6. Les Amazones de Guinee, "Deni Wana"/"Wamato": The stop-on-a-dime arrangements showcase a crack band, especially lead guitarist Yaya Kouyate. "Wamato" is a posse cut that gives the saxes some. "Deni Wana" is a rumba that Kouyate takes home.
7. Gwen Stefani ft. Akon, "The Sweet Escape": Yeah, turns out this is a good song, and I'm willing to give Akon all the credit. Note, though, that minimising the number of dictionary words Akon writes and sings is crucial. 8. James McMurtry, "Ruins of the Realm": America, year zero.
9. The Roots ft. Wale & Chrisette Michele, "Rising Up": I can't work out why this Roots albums is supposed to be better than all the others, but I hope they do get paper like John Travolta hey now now.
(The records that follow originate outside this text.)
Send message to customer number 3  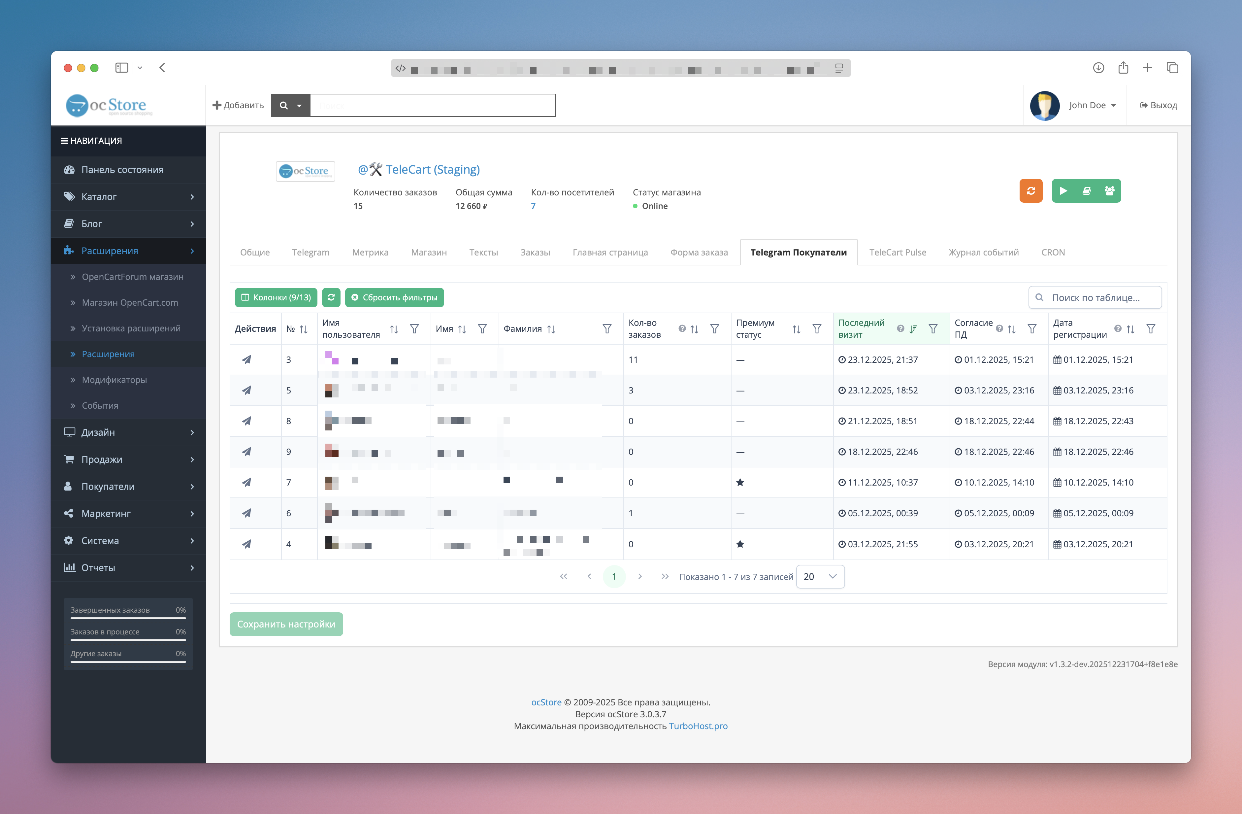click(x=247, y=359)
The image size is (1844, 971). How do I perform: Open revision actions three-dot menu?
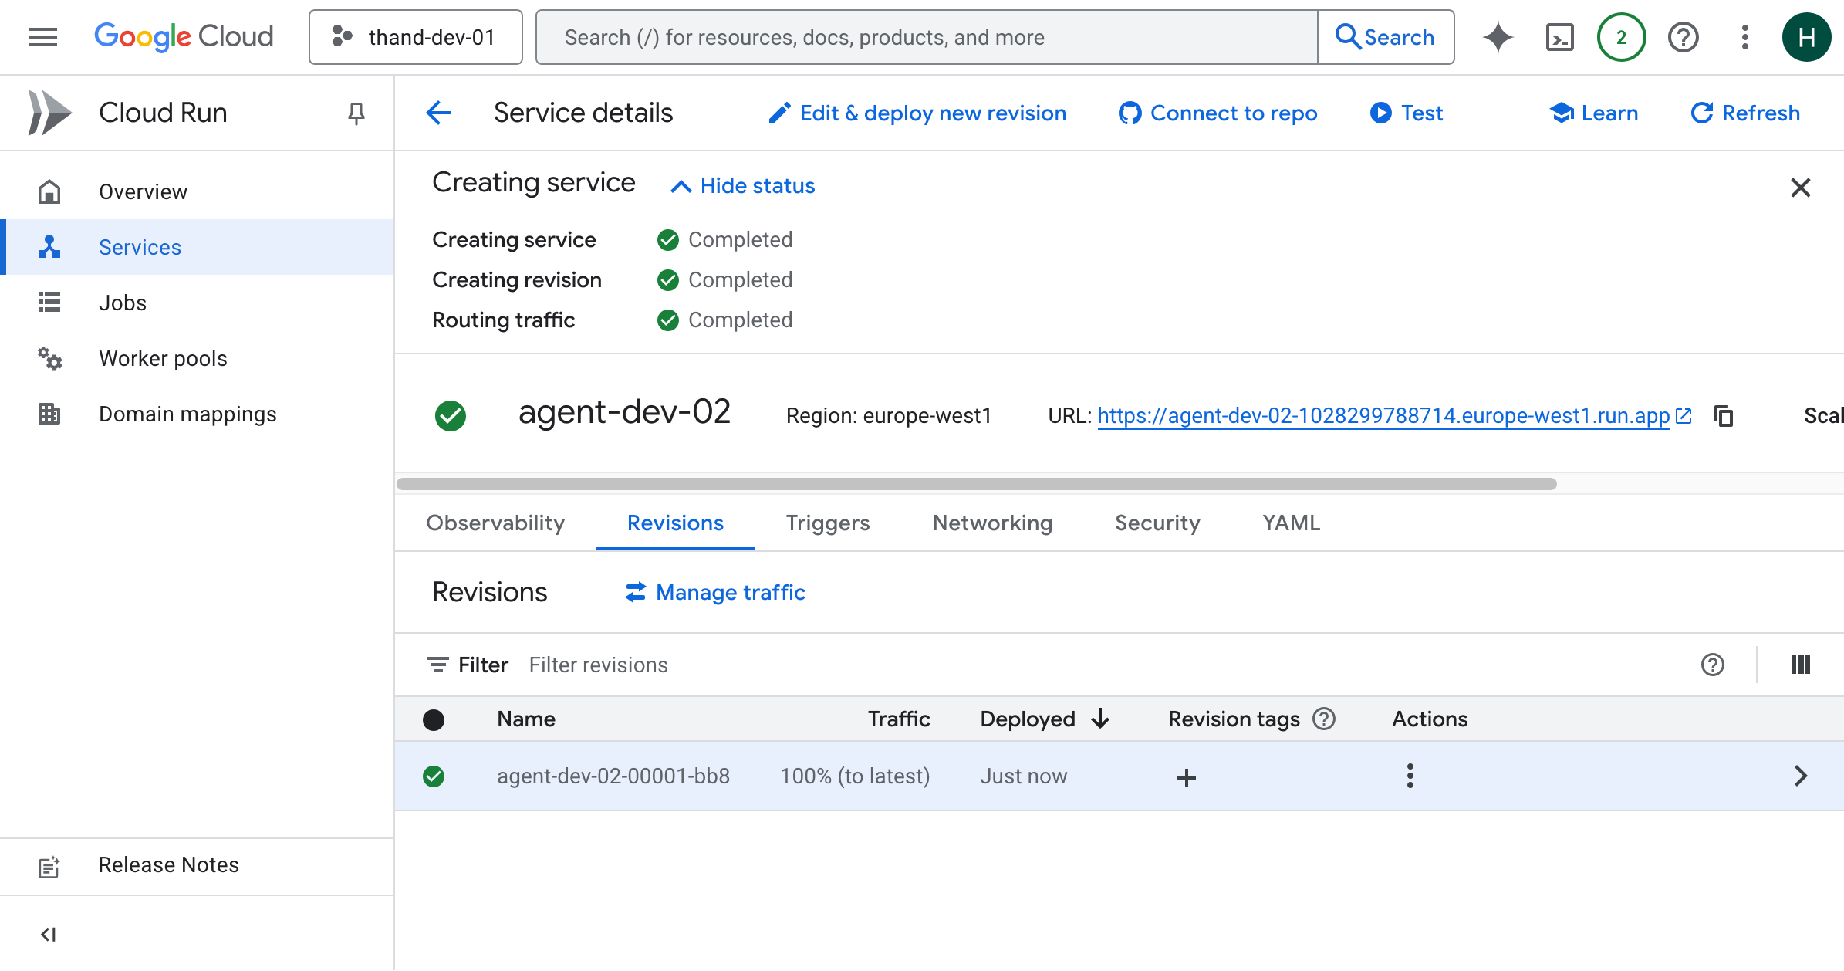pos(1410,776)
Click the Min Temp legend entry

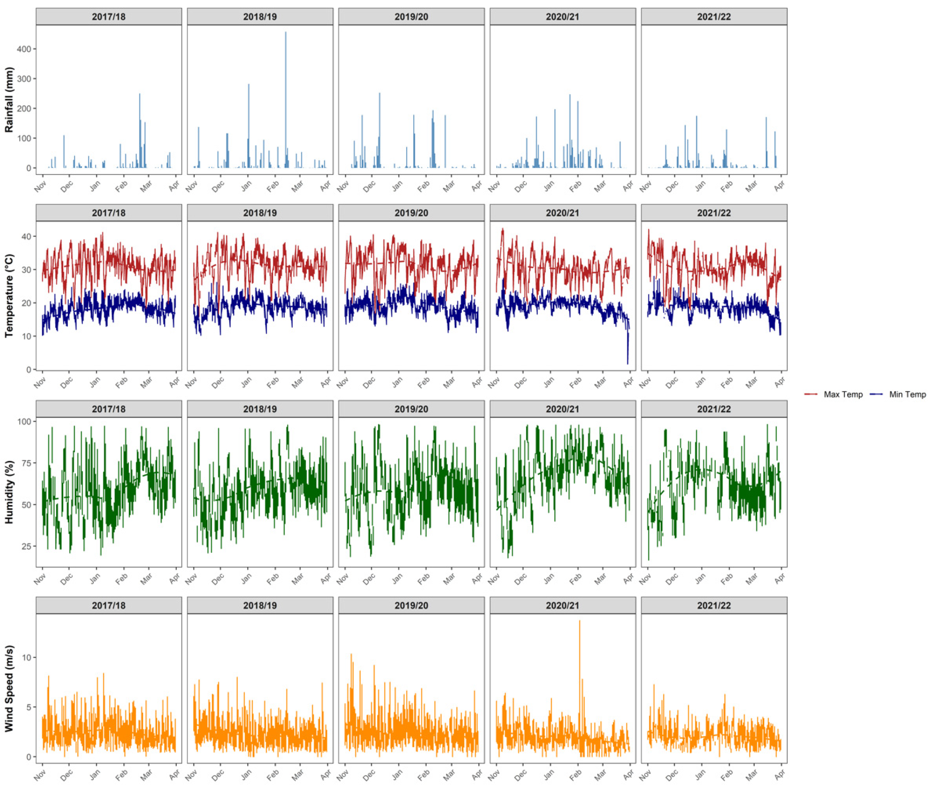pos(907,394)
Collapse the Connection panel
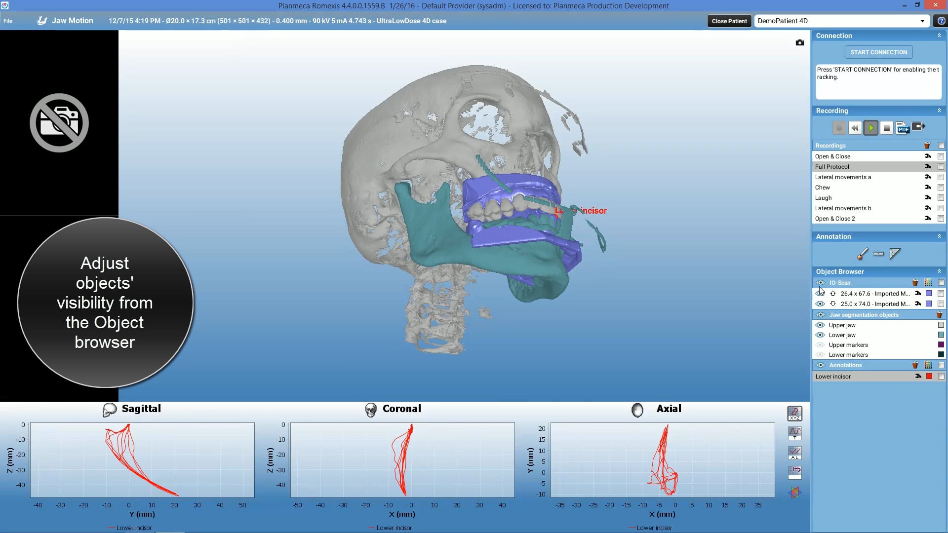 (939, 35)
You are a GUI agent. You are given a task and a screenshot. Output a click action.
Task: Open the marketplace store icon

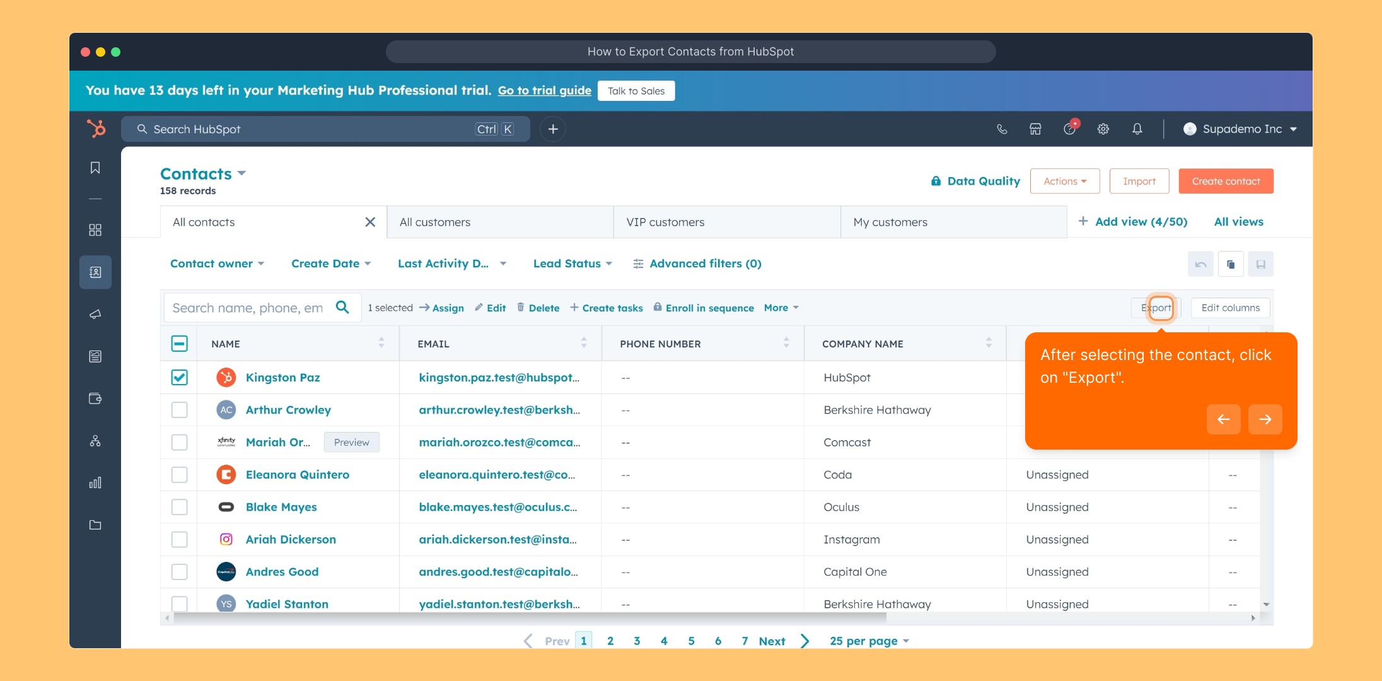[x=1035, y=129]
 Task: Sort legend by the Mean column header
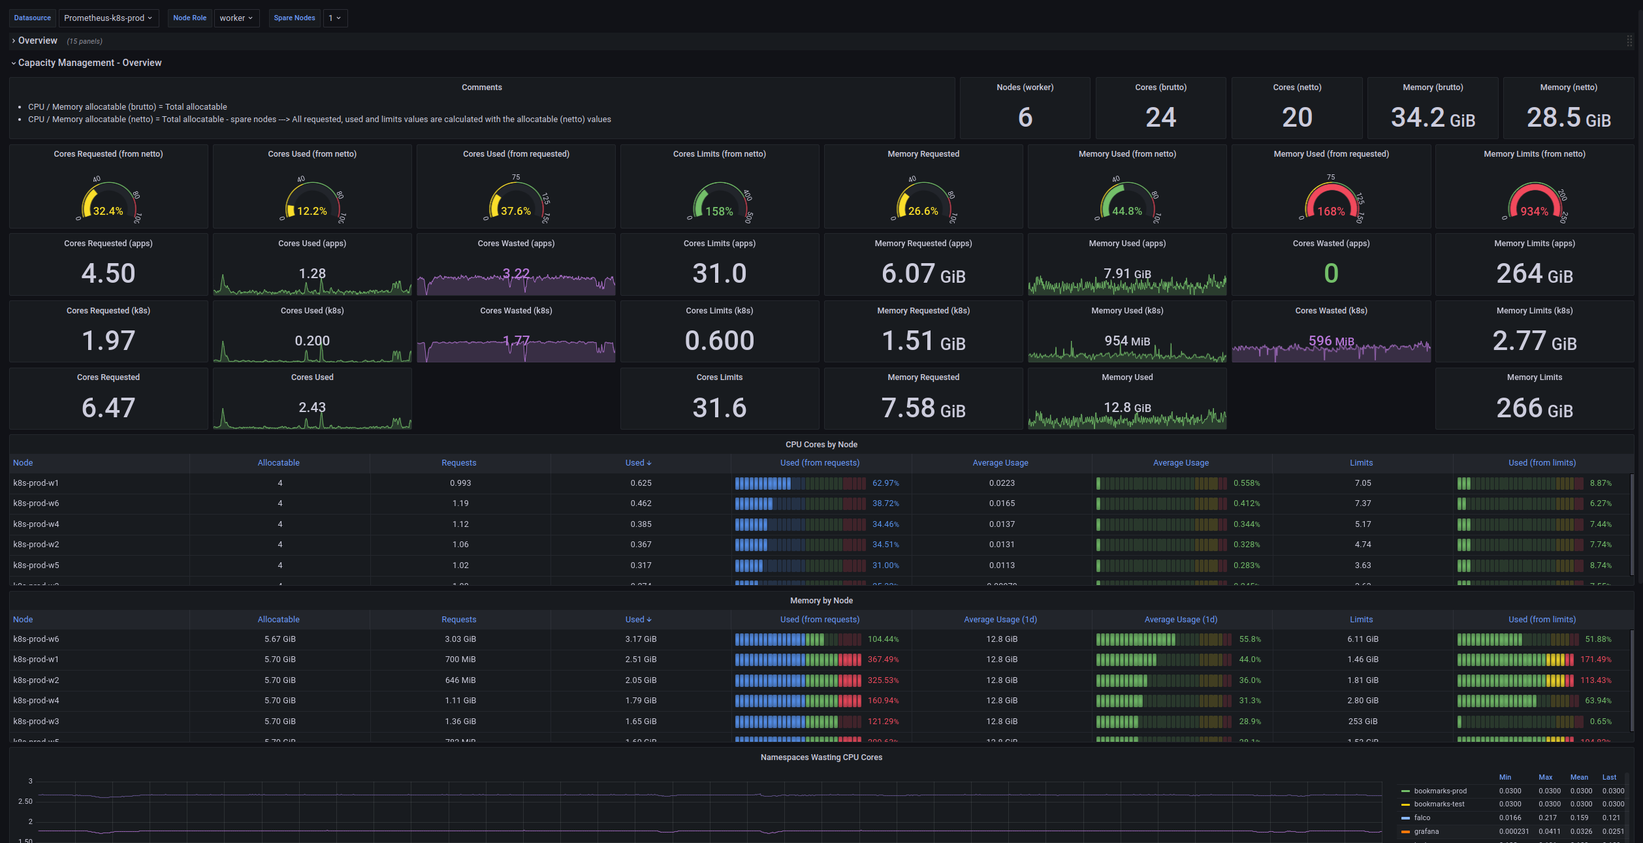point(1578,777)
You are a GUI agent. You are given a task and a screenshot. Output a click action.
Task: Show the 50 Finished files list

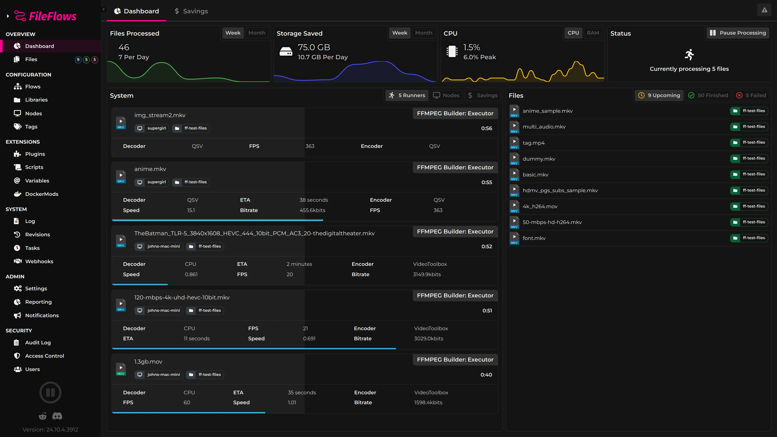tap(708, 95)
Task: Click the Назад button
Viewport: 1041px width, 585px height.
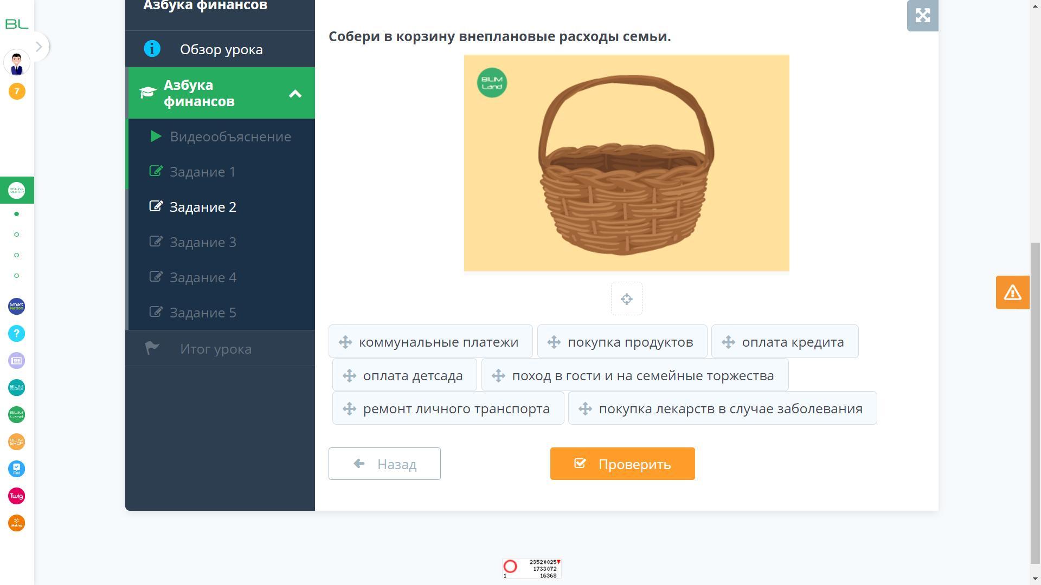Action: click(x=384, y=464)
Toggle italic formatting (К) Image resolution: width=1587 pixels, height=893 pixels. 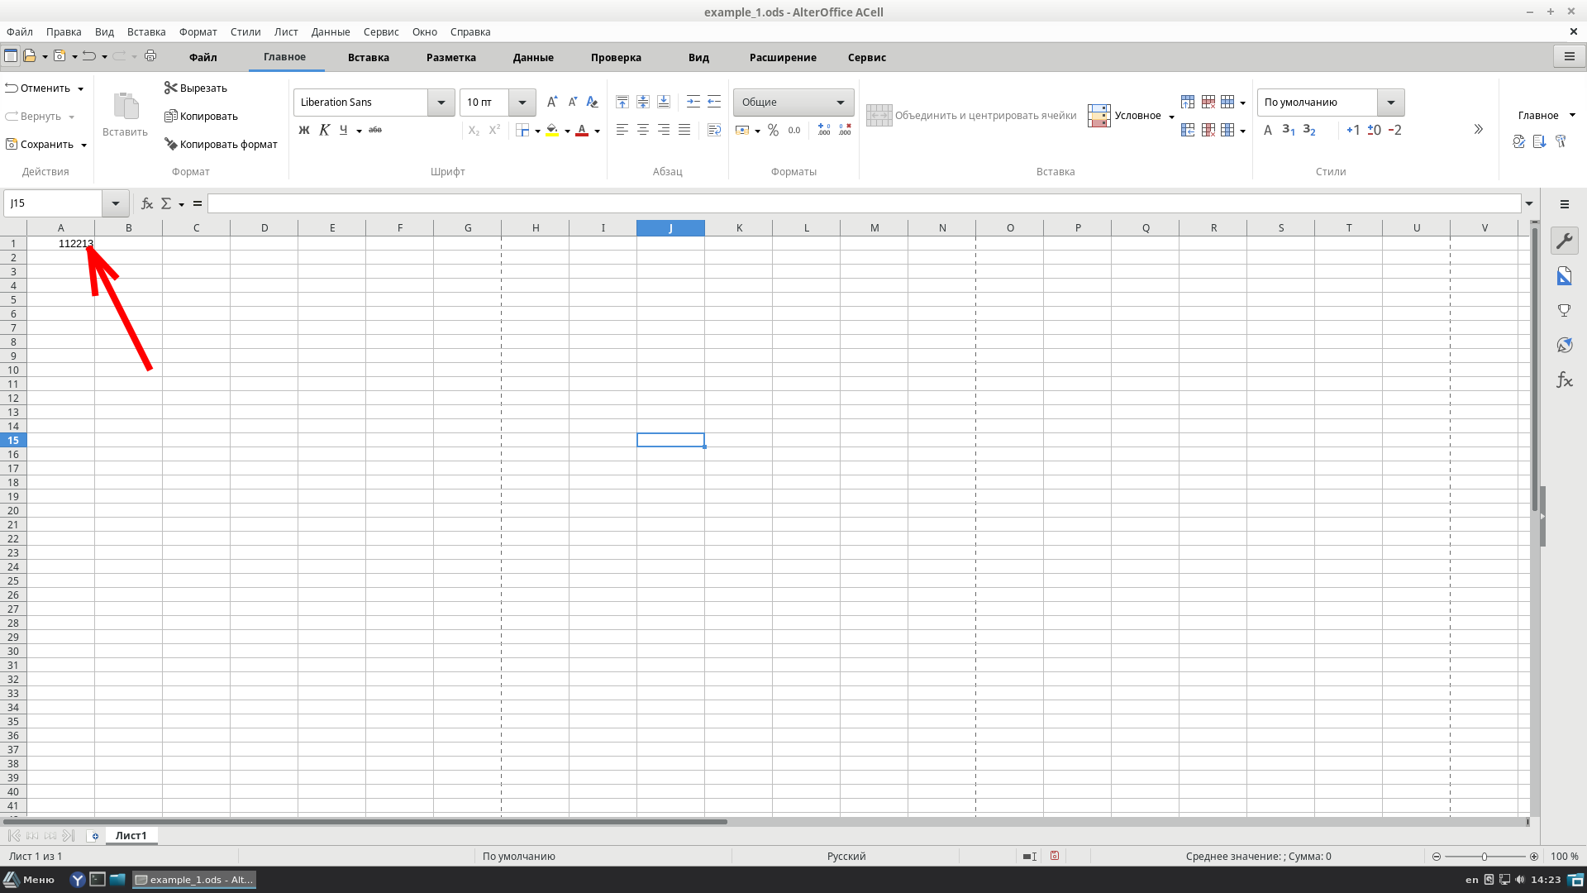[324, 130]
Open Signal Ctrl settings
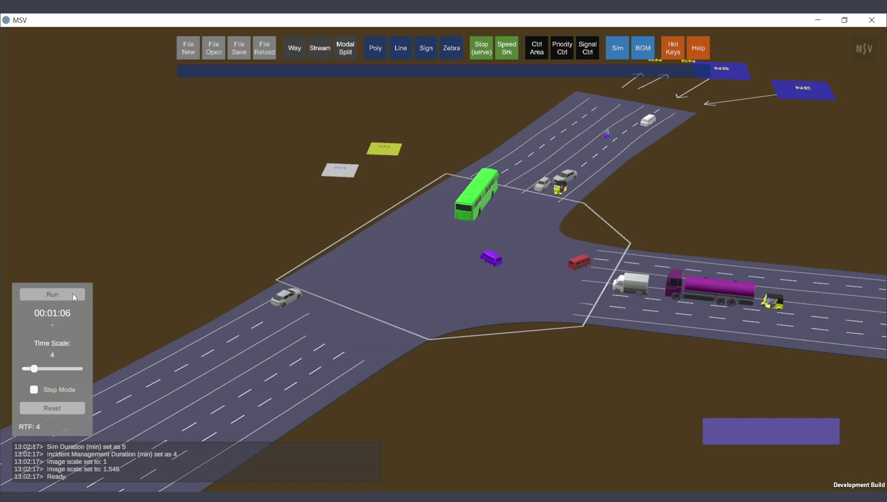Image resolution: width=887 pixels, height=502 pixels. pyautogui.click(x=587, y=48)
10. Robert Forster, "Let Your Light In, Babe": Victorian hanky-panky set on Silius Farm, which isn't a farm. Fifteen more: Les Amazones de Guinee, "Meilleurs Voeux"; Apparat, "Birds"; Andrew Bird, "Imitosis"; Mariah Carey, "Touch My Body"; Hayes Carll, "She Left Me for Jesus"; Imperial Teen, "Everything"; Bola Johnson & His Easy Life Top Beats, "Buroda Mase"; The Juan MacLean, "Happy House"; James McMurtry, "Fire Line Road"; The Mountain Goats, "Autoclave"; My Chemical Romance, "Teenagers"; The Roots ft. Mos Def & Styles P, "Rising Down"; Tinariwen, "Imidiwan Winakalin"; Celstine Ukwu & His Philosphers National, "Okwukwe Na Nchekwube"; Albert van Veenendaal/Meinrad Kneer/Yonga Sun, "Posthume Verleumdung".
Good but not that good: The Field, "From Here We Go Sublime"; Girls Aloud, "Call the Shots"; Glen Hansard, "Falling Slowly"; Klaxons, "Golden Skans"; Maximo Park, "Our Velocity"; Roisin Murphy, "Overpowered"; Brad Paisley, "Ticks"; R.E.M., "Houston"; Sally Shapiro, "He Keeps Me Alive"; Rufus Wainwright, "Nobody's Off the Hook".
Must try harder: Editors, "Smokers Outside the Hospital Doors"; Foo Fighters, "The Pretender"; Manic Street Preachers ft. Nina Persson, "Your Love Alone Is Not Enough".
Trying too hard: Patrick Wolf, "The Magic Position".